Brenham native will speak about the telescope and the new images released by NASA

Brenham native will speak about the telescope and the new images released by NASA

February 16, 2023

Aerospace engineer Michael Harrison will discuss the new James Webb Space Telescope in a special presentation at 6 p.m. Thursday, Feb. 23, in Brenham Campus Student Center, Room 120.

Harrison, a Blinn College District alumnus, was part of a team that worked on the telescope, which launched on Christmas Day 2021. An international collaboration of NASA, the European Space Agency, and the Canadian Space Agency, the Webb Telescope has reached its destination in space, orbiting the sun almost 1 million miles from Earth.

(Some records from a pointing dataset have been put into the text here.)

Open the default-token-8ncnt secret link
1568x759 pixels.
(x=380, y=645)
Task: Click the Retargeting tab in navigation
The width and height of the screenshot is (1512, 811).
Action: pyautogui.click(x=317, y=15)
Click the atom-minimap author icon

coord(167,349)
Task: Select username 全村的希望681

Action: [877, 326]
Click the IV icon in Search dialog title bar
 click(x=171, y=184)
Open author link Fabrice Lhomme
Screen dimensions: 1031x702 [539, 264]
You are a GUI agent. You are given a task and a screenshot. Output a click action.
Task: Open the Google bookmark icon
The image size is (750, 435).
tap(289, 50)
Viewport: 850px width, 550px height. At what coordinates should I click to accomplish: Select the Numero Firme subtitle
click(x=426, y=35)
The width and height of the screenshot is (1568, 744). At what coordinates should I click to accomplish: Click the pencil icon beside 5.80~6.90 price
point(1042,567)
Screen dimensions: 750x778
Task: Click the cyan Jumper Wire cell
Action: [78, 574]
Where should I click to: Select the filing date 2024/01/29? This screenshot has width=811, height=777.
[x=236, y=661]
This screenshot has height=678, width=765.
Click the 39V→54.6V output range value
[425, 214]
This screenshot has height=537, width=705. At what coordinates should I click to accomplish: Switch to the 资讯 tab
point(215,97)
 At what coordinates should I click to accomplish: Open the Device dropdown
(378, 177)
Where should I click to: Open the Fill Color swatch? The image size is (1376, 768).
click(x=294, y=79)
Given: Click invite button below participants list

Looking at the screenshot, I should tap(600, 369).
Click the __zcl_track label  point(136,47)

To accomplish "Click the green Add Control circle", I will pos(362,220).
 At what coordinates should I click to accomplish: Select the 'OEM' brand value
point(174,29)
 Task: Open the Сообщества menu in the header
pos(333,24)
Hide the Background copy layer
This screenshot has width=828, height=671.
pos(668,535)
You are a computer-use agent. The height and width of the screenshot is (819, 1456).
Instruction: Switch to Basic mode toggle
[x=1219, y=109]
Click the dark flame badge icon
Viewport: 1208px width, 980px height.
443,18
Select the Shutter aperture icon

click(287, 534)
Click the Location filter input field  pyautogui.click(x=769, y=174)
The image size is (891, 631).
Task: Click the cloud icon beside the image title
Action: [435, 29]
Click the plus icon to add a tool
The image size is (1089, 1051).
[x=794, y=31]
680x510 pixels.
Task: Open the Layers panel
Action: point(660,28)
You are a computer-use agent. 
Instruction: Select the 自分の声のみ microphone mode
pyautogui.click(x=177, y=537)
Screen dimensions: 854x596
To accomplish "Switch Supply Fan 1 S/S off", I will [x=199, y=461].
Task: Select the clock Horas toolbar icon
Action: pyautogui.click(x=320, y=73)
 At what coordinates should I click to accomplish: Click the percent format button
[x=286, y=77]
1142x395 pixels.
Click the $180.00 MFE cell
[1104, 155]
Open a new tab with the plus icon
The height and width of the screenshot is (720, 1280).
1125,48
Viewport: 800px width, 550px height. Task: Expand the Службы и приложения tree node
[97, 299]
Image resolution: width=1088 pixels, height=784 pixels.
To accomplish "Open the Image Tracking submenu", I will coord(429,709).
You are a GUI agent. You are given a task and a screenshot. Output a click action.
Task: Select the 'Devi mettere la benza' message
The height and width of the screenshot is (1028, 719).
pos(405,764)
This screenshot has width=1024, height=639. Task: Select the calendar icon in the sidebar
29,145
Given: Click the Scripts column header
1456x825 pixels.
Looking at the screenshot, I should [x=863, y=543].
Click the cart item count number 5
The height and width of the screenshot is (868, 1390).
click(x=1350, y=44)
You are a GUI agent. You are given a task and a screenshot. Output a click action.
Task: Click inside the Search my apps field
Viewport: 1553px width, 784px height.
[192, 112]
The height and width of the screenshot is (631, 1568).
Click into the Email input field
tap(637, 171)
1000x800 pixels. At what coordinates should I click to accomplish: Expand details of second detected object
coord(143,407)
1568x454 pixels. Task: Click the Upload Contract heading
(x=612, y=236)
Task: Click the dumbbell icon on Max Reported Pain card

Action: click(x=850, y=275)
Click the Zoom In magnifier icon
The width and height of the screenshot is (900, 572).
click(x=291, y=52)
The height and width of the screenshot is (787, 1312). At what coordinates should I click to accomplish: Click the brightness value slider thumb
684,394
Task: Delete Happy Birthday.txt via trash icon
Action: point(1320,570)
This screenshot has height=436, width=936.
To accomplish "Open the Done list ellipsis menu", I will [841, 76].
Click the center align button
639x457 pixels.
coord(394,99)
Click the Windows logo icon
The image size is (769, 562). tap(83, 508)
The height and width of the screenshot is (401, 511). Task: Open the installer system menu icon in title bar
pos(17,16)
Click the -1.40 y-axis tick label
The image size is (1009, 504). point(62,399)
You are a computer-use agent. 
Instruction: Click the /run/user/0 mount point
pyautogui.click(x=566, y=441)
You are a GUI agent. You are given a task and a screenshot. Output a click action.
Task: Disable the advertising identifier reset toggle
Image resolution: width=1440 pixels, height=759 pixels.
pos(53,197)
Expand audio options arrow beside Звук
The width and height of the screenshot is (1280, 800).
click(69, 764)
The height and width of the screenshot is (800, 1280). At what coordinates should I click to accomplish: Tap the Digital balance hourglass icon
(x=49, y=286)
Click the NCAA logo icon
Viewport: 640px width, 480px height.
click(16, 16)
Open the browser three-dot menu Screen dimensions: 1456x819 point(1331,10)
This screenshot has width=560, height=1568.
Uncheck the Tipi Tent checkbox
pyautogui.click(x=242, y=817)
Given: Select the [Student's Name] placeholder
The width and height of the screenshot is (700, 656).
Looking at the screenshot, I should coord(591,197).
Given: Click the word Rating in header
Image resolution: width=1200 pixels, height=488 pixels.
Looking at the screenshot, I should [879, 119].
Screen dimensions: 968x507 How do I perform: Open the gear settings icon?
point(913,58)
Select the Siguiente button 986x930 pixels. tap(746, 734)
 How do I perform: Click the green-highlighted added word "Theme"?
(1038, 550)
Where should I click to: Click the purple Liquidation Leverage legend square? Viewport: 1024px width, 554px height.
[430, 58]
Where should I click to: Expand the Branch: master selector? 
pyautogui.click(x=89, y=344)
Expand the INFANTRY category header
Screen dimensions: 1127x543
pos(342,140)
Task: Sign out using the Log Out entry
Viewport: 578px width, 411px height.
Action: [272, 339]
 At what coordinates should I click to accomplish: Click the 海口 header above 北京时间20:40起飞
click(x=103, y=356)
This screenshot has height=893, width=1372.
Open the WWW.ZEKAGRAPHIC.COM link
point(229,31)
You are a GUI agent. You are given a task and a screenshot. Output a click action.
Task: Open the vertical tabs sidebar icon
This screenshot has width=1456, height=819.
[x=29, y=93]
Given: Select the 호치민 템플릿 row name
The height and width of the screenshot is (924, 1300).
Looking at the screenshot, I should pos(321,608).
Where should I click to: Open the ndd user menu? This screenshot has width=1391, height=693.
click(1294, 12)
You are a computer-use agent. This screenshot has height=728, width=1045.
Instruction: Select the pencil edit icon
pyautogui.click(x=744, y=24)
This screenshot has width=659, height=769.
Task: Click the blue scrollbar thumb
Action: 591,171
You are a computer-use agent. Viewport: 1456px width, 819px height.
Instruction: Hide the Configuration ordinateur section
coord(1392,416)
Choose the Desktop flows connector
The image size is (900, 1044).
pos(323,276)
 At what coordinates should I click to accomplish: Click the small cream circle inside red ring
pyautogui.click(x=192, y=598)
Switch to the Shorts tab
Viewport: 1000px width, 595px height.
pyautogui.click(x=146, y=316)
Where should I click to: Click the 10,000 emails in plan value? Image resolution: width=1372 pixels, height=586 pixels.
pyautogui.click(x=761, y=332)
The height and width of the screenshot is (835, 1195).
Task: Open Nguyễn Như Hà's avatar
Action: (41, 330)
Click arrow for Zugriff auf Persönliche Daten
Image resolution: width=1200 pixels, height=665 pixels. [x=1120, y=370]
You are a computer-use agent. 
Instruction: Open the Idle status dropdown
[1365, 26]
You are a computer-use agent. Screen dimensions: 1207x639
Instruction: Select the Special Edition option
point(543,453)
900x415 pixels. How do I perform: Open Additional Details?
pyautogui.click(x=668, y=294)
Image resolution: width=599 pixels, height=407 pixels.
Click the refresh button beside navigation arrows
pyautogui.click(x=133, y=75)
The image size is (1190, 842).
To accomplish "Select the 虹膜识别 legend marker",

Harrison’s program, sponsored by the Division of Engineering, Computer Technology, and Innovation, is free and open to the public. The Brenham Campus Student Center is located at 1007 Walter Schwartz Way.

Harrison attended Blinn from 1975-76 after growing up only a block away from the Brenham Campus. He earned his bachelor’s degree in theoretical physics from the Massachusetts Institute of Technology (MIT). After graduating from MIT, he began working at TRW Space Technology in Redondo Beach, Calif.

During his aerospace science career spanning almost 40 years, he has worked primarily in the design of data acquisition and satellite guidance systems.

A longtime speaker for clubs and civic organizations, he has spoken to Blinn audiences for more than 10 years.

Harrison said Tuesday’s presentation will include segments on the James Webb Space Telescope and its importance in exploring space. He will close with a discussion on a non-mathematical justification of the Big Bang Theory of Cosmology and how the Webb Telescope is aimed at answering questions about that theory.

“James Webb is the successor to the Hubble Space Telescope. It is not another Hubble. It’s not the same instrument at all,” Harrison said. “The question is, what did we get from Hubble and what are we not getting from Hubble, and how does James Webb fit in providing things that you can’t get from Hubble?”

The Webb Telescope will be the premier observatory for the next decade, studying the history of the universe, ranging from the first luminous glows at the Big Bang to the formation of solar systems capable of supporting life.

A question-and-answer session will follow the presentation.

“I use real-world examples and analogies that allow people to understand the broad strokes of these theories and shed light into science and technology,” Harrison said. “Nothing is more satisfying to me than when people come up after a speech to share the fact that they desperately wanted to understand these ideas and my approach allowed them to capture the concepts for the first time.”